# Numerical integration with unequal intervals in python 

Numerical integration is python is straightforawrd using the `scipy` routines. However, most scipy routines uses equal spaced intervals to perform the integrals. If we have data stream in the (x,y) format where x is not equally spaced then we might have to write our own routines. These routines will be substantially slower than the ones that can be implemented in C++ but they integrate well if the rest of the analysis is done in pandas. Here, we will demonstrate how to perform numerical integration using trapezoid rule over intervals which are not equally spaced.
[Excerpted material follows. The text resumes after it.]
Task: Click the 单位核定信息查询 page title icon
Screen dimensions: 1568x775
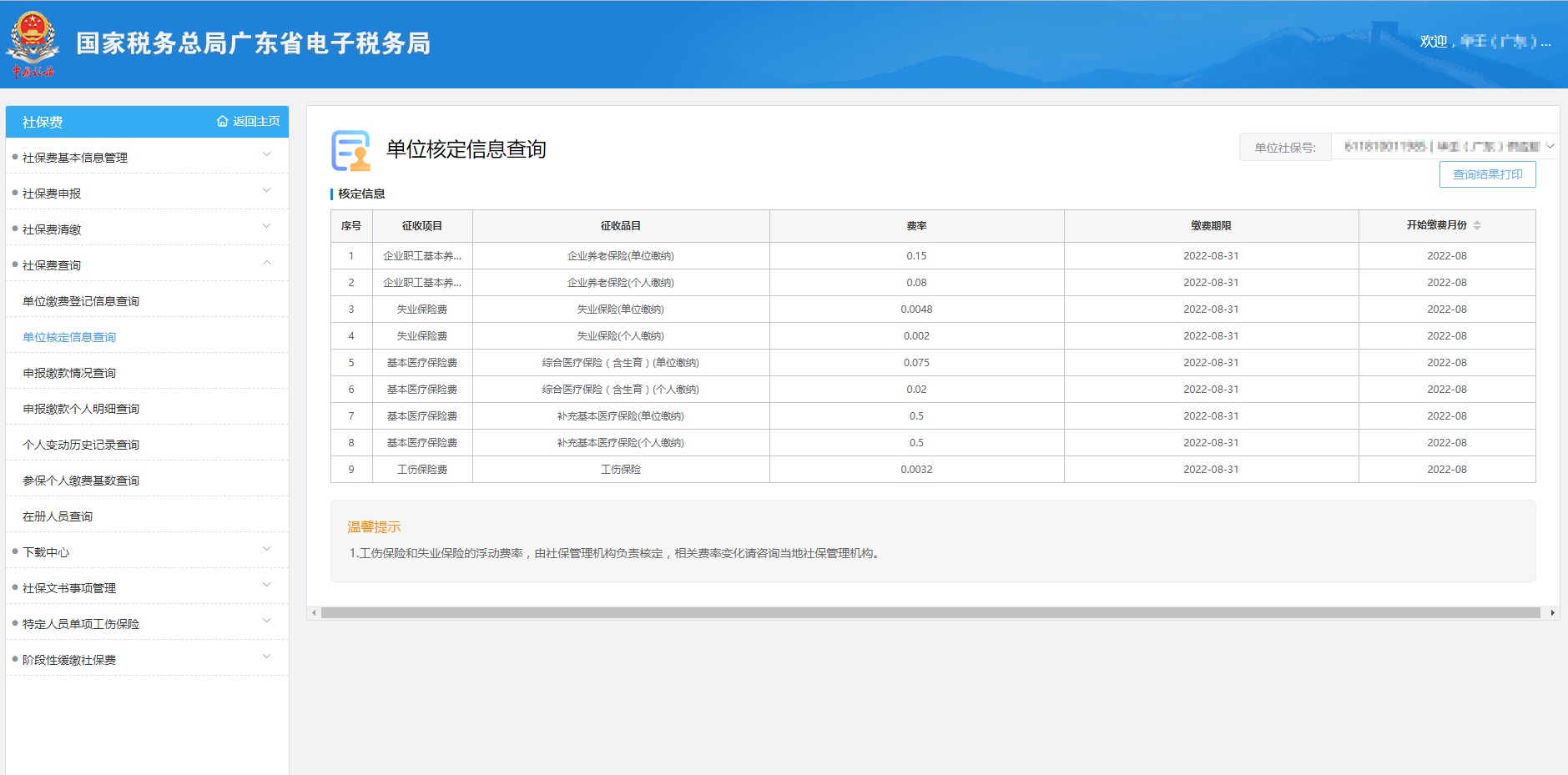Action: (x=350, y=150)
We begin with demonstrating definite integrals of our chosen function so that we know the exact numerical values to expect.  

Then we will perform the integral using scipy with equal-spaced intervals.  

At the end we will generate a unequally spaced stream of (x,y) from our function and perform numerical integration on the function using trapezoidal rule.


## Exact integration with Sagemath

In [1]:
from sage.symbolic.integration.integral import definite_integral
from sage.symbolic.integration.integral import indefinite_integral

We will integrate the function $y(x) = 2x - 3x^2 + 0.5*x^4$ over the interval (3, 5). 

In [11]:
x = var('x')
y = 2*x - 3*x*x + 0.5*x**4

In [12]:
y.integrate(x)

0.1*x^5 - x^3 + x^2

In [13]:
y.integrate(x, 3, 5)

206.2

## Numerical integration with scipy

Now that we know the exact answer, we will perform the same integration using `scipy`.   
Note that the Sagemath portion of the code is run using the Sagemath kernel. The rest of the notebook will use Python 3 kernel. Sagemath will not be able to handle the pandas 
since it uses rings of integers instead of integer datatypes. 

In [38]:
import numpy as np
import scipy as sp
import scipy.integrate as integrate
from matplotlib import pyplot as plt
import pandas as pd

In [39]:
def f(x):
    y = 2*x - 3*x*x + 0.5*x**4
    return y

In [40]:
integrate.quad(lambda x: f(x), 3, 5)

(206.20000000000002, 2.2892798767770728e-12)

## Numerical integration with custom trapezoidal function using equal spacing

First we genearte equally spaced x values and then generate the (x, y) series.

In [46]:
x = np.arange(0, 10, 0.25) 
y = 2*x - 3*x*x + 0.5*x**4

In [47]:
def trapezoid(x, y, window=2, xstart=0, xend=10):
    if len(x) != len(y):
        return -1
    df = pd.DataFrame({'x':x, 'y':y})
    df = df[(df['x'] >= xstart) & (df['x'] <= xend)]
    df['tr'] = df['y'].rolling(window=window).mean()
    df['xdiff'] = df['x'].diff(periods=1)
    df['integration'] = df['tr']*df['xdiff']   
    df['integrationcumulative'] = df['integration'].cumsum()
    result = df['integrationcumulative'].iloc[-1]
    return result 

In [48]:
trapezoid(x,y, xstart=3, xend=5, window=2)

207.158203125

There is a slight error as out interval size is quite big. The error term can be exactly calulated but we will not discuss it here.

## Numerical integration with custom trapezoidal function using unequal spacing

In [49]:
x = np.sort(np.random.random(1000)*10)
y = 2*x - 3*x*x + 0.5*x**4

In [50]:
trapezoid(x,y, xstart=3, xend=5, window=2)

203.3448070434829

The error is larger but the integration routine is quite stable.